Second, Olmert and Abbas are not likely to agree on the two "existential" issues in an Israeli-Palestinian peace process, Jerusalem and the refugee/right of return question, regarding both of which the two peoples have probably moved farther apart since Camp David 2000. The Jerusalem issue in any case has reportedly been left out of negotiations, even as Olmert creates new settlement facts in and around the city that render eventual agreement that much more difficult. In the best case, if the Israeli and Palestinian negotiating teams do emerge with an agreement before Olmert leaves office, it will be partial and almost certainly unacceptable to both publics. Indeed, this is not a "best case" at all: such an abortive agreement may actually do more harm than good to the long-term prospects for Israeli-Palestinian coexistence.

Finally, Olmert never built a peace coalition to support the two peace processes, and it’s too late to do so now. His government, even after the defection of Avigdor Lieberman’s Yisrael Beitenu party, has always been a survival coalition designed to keep Olmert afloat politically after the Second Lebanon War debacle. The Shas party and even a few members of Kadima are likely to join the opposition in rejecting any peace deal Olmert produces.

The fortunes of an Israel-Syria peace agreement under Olmert are somewhat less worrisome. Olmert, President Bashar Assad and their Turkish hosts understand that no agreement can be concluded without a serious American commitment to negotiate with Damascus a new strategic orientation that removes it from the Iranian orbit. This task will of necessity be based on compromises regarding such sensitive issues as the Hariri tribunal and Syrian-Lebanese relations. Olmert has evidently not exploited his position of influence with Washington to encourage Bush to take this step. Time is now running out on both leaders. Yet precisely because the limits of these negotiations are clear, there would appear to be less harm involved, and more possible profit, from continuing to talk even on Olmert’s watch.

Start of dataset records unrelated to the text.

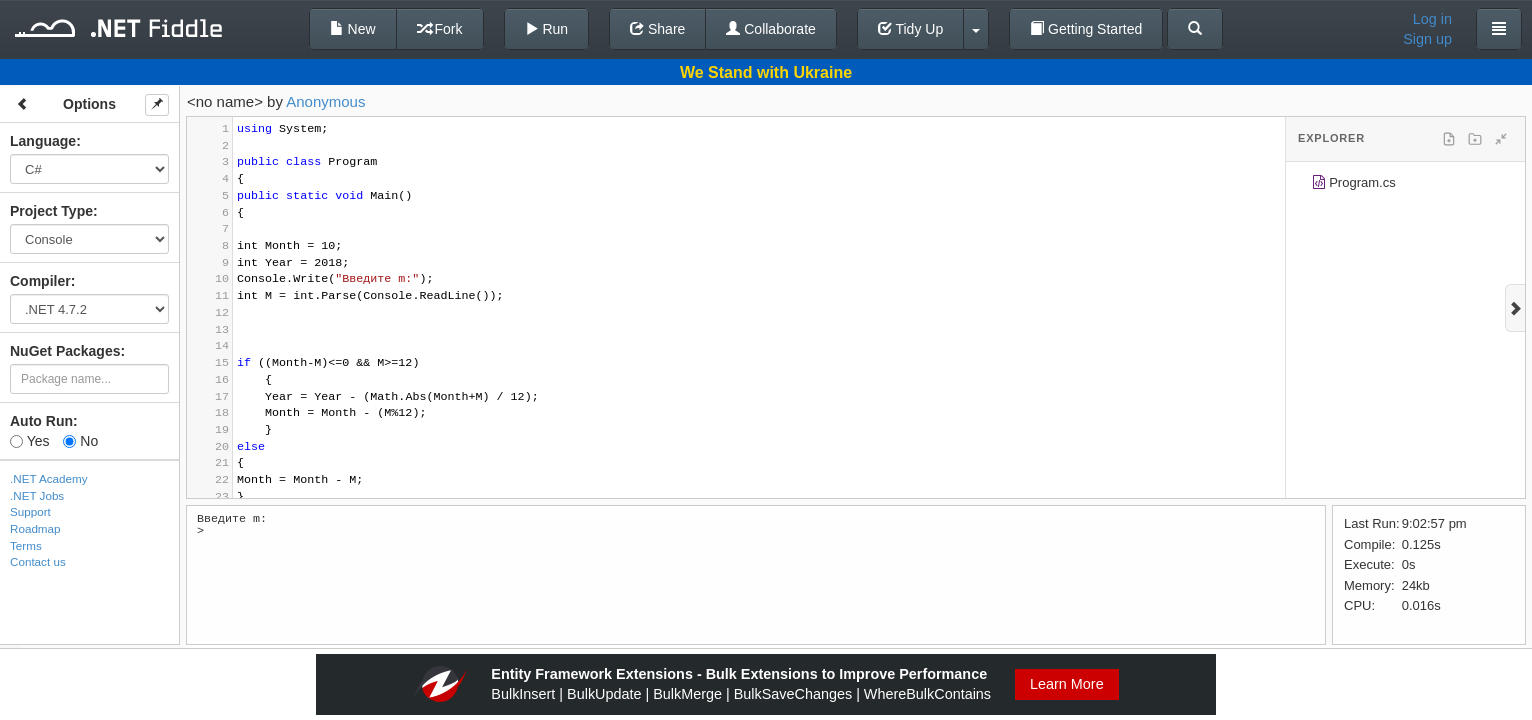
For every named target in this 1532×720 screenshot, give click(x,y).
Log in (1432, 19)
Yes (29, 441)
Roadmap (35, 528)
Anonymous (325, 101)
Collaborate (771, 29)
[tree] (1405, 186)
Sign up (1427, 39)
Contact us (38, 561)
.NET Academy (49, 478)
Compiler (40, 281)
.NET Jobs (37, 495)
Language (43, 141)
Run (547, 29)
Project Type (51, 211)
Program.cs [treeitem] (1353, 185)
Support (30, 511)
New (353, 29)
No (80, 441)
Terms (26, 545)
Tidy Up (910, 29)
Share (657, 29)
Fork (440, 29)
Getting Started (1086, 29)
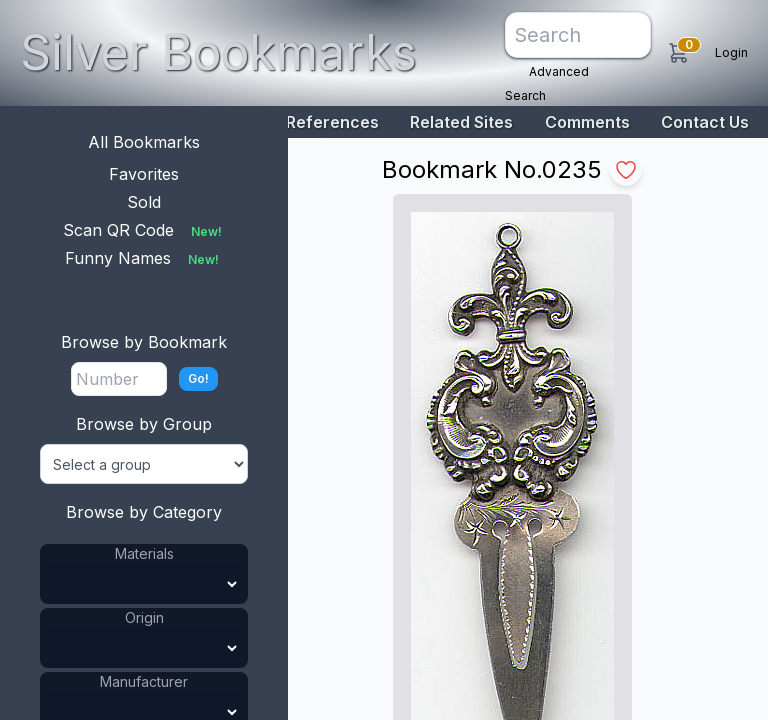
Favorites (144, 174)
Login (731, 52)
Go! (198, 378)
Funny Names (144, 258)
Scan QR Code (144, 230)
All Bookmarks (144, 142)
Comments (587, 122)
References (332, 122)
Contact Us (705, 122)
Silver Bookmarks (218, 52)
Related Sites (461, 122)
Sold (144, 202)
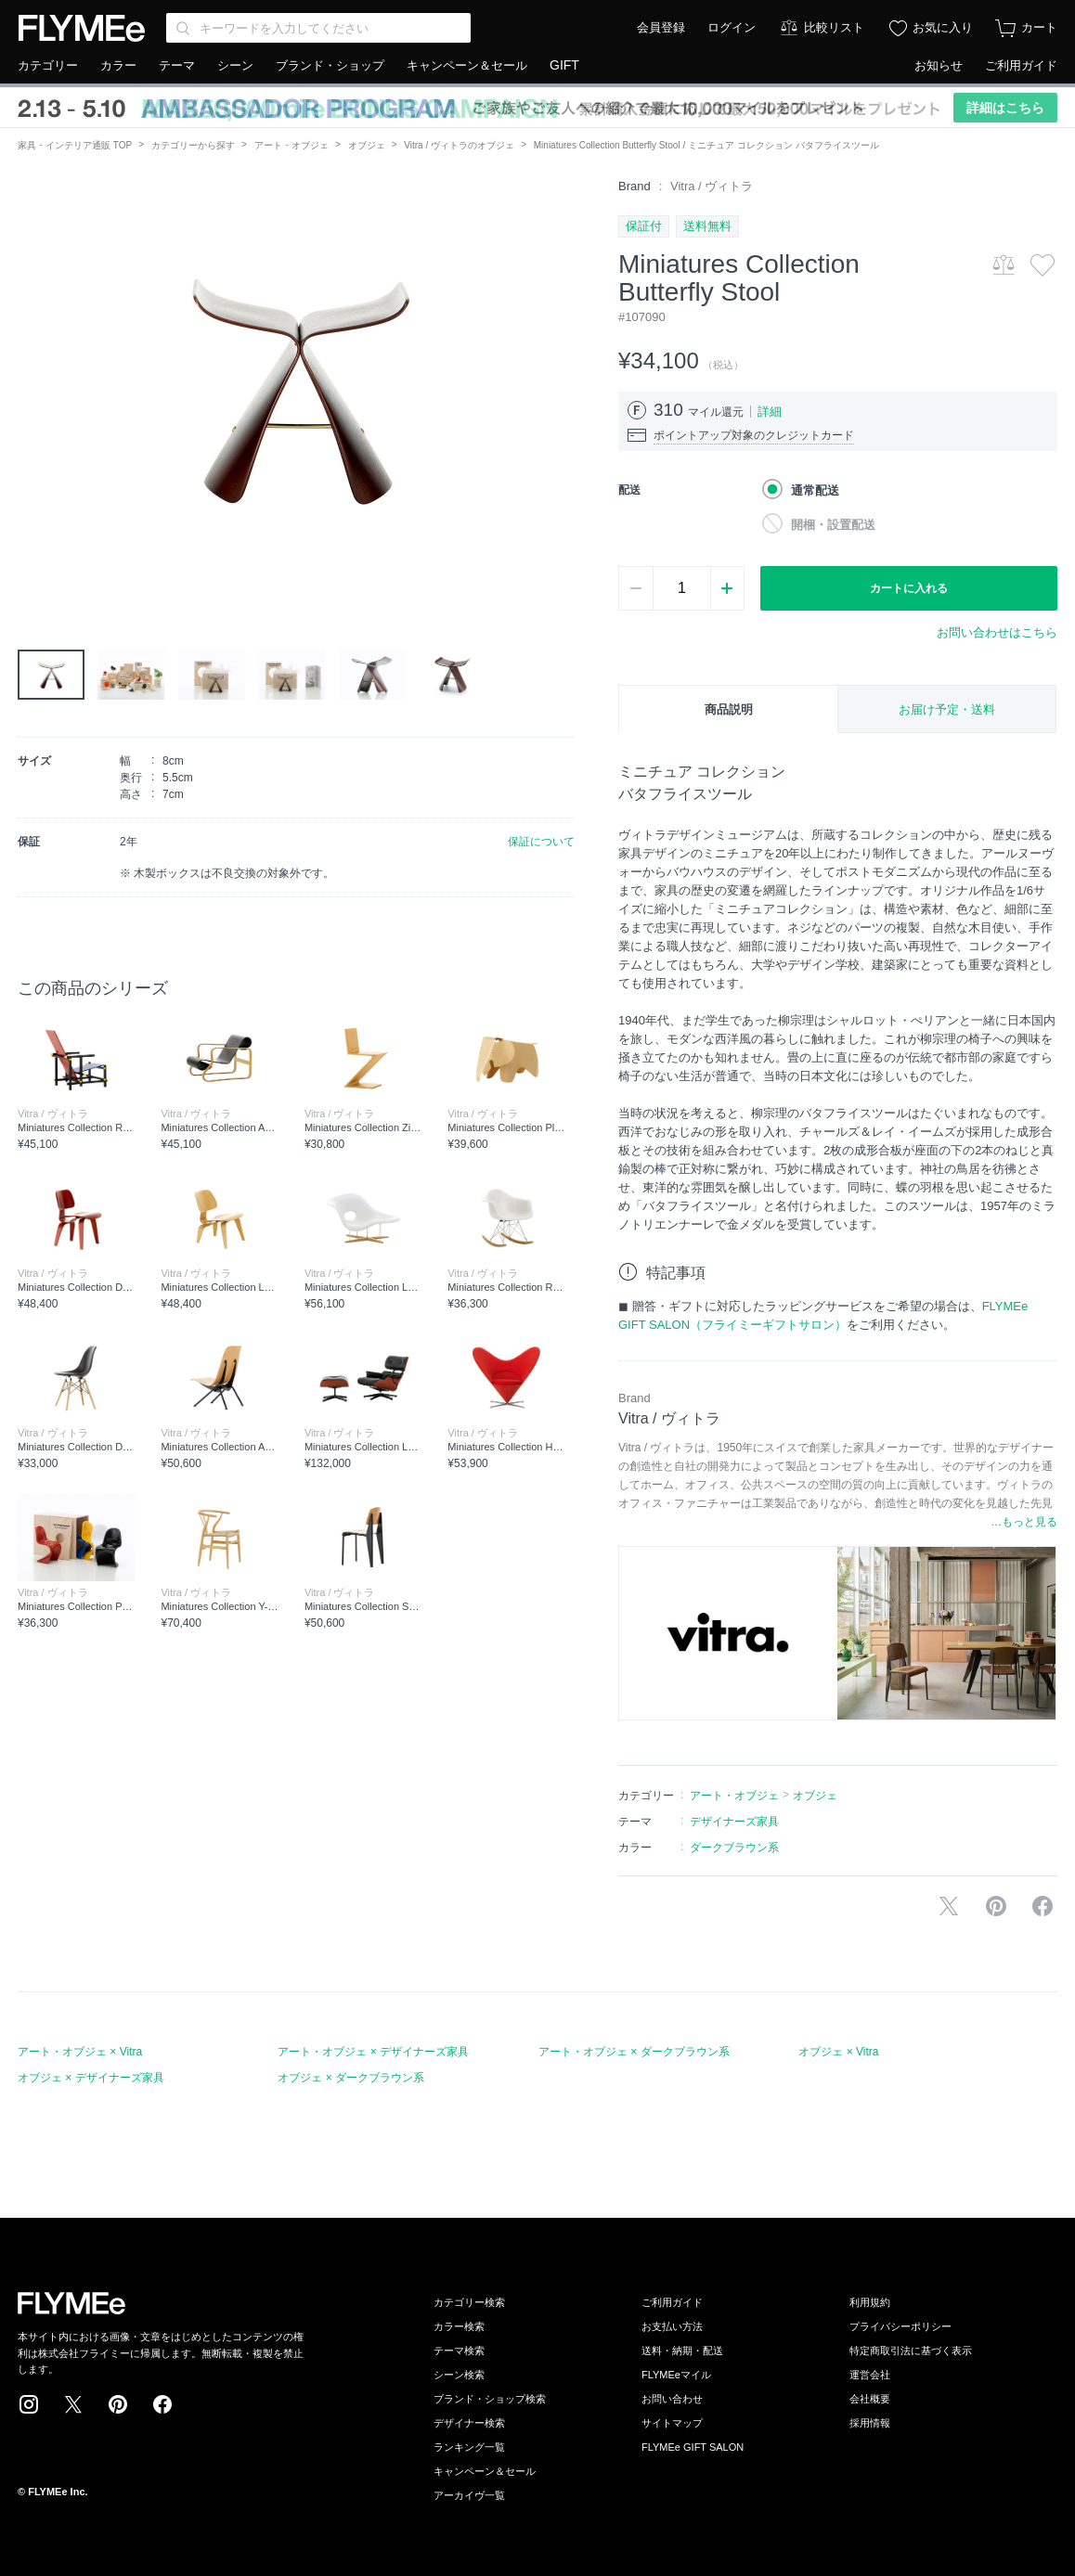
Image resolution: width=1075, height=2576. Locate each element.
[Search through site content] (318, 28)
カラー (118, 65)
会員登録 (661, 27)
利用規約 (869, 2302)
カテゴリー (48, 65)
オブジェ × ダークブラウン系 (351, 2077)
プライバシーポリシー (900, 2326)
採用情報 (869, 2422)
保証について (541, 841)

Here we must pause and address an additional question: will Olmert, knowing his days as prime minister and possibly in Israeli politics in general are numbered, now be more cautious and reserved in his negotiating pose vis-a-vis Abbas and Assad or more daring? He has already declared that he intends to press on with negotiations as long as he remains in office. But we can assume that his Arab negotiating partners will adopt a more reserved pose, insofar as they realize that Olmert cannot deliver on almost any deal he makes and won’t be around for long. Hence it probably doesn’t matter whether Olmert is henceforth more audacious or more reserved.

Except for one instance: a prisoner-exchange deal with Hamas that brings IDF soldier Gilad Shalit home. Such an exchange does not require Knesset approval and, as we have seen, Cabinet approval appears to be readily available even when the repatriated IDF soldiers are deceased. The generally favorable way the Israeli public received the Israel-Hizballah prisoner deal, coupled with Olmert’s knowledge that he does not face a reelection campaign or even a Knesset vote of no confidence and his obvious desire to fully close the file on the Second Lebanon War before leaving office, might now embolden him to address Hamas’ demand to release hundreds of hard-core Palestinian terrorists in return for Shalit.